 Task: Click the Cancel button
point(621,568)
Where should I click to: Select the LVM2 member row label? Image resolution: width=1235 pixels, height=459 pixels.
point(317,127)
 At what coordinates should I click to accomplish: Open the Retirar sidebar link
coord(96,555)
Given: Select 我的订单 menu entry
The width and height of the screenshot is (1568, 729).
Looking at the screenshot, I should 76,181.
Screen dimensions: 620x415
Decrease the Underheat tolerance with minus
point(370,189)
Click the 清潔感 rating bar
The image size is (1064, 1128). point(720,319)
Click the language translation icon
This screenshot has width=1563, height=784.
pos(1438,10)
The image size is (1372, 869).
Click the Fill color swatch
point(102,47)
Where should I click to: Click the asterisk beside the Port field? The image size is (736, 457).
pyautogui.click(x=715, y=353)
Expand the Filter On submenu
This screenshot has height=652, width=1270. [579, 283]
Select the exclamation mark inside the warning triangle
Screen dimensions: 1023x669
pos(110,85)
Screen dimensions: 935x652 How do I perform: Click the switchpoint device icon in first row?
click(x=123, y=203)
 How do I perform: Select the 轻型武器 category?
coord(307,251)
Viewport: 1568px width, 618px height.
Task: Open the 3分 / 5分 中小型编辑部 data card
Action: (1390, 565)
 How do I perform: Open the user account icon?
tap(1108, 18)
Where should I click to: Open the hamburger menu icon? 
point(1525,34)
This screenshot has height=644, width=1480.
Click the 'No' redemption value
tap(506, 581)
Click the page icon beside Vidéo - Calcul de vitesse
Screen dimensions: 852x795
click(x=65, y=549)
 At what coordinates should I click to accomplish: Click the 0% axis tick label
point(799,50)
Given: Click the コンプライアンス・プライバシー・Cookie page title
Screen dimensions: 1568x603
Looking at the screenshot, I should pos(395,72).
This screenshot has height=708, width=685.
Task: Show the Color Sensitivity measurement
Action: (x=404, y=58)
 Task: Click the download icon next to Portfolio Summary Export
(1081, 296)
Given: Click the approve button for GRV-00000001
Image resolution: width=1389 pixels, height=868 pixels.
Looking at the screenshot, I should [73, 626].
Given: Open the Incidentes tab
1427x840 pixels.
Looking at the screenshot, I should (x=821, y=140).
-=-=-=-=-
• [DIRECTIONS]: Give back precisely the lines above that start at the line containing "Given: Select 我的订单 menu entry" and end at the line containing "Given: Click the コンプライアンス・プライバシー・Cookie", inclusive. No other lines belong in the output.

• [ANSWER BOX]:
Given: Select 我的订单 menu entry
The width and height of the screenshot is (1568, 729).
Looking at the screenshot, I should 76,181.
Screen dimensions: 620x415
Decrease the Underheat tolerance with minus
point(370,189)
Click the 清潔感 rating bar
The image size is (1064, 1128). point(720,319)
Click the language translation icon
This screenshot has width=1563, height=784.
pos(1438,10)
The image size is (1372, 869).
Click the Fill color swatch
point(102,47)
Where should I click to: Click the asterisk beside the Port field? The image size is (736, 457).
pyautogui.click(x=715, y=353)
Expand the Filter On submenu
This screenshot has height=652, width=1270. [579, 283]
Select the exclamation mark inside the warning triangle
Screen dimensions: 1023x669
pos(110,85)
Screen dimensions: 935x652 How do I perform: Click the switchpoint device icon in first row?
click(x=123, y=203)
 How do I perform: Select the 轻型武器 category?
coord(307,251)
Viewport: 1568px width, 618px height.
Task: Open the 3分 / 5分 中小型编辑部 data card
Action: (1390, 565)
 How do I perform: Open the user account icon?
tap(1108, 18)
Where should I click to: Open the hamburger menu icon? 
point(1525,34)
This screenshot has height=644, width=1480.
Click the 'No' redemption value
tap(506, 581)
Click the page icon beside Vidéo - Calcul de vitesse
Screen dimensions: 852x795
click(x=65, y=549)
 At what coordinates should I click to accomplish: Click the 0% axis tick label
point(799,50)
Given: Click the コンプライアンス・プライバシー・Cookie page title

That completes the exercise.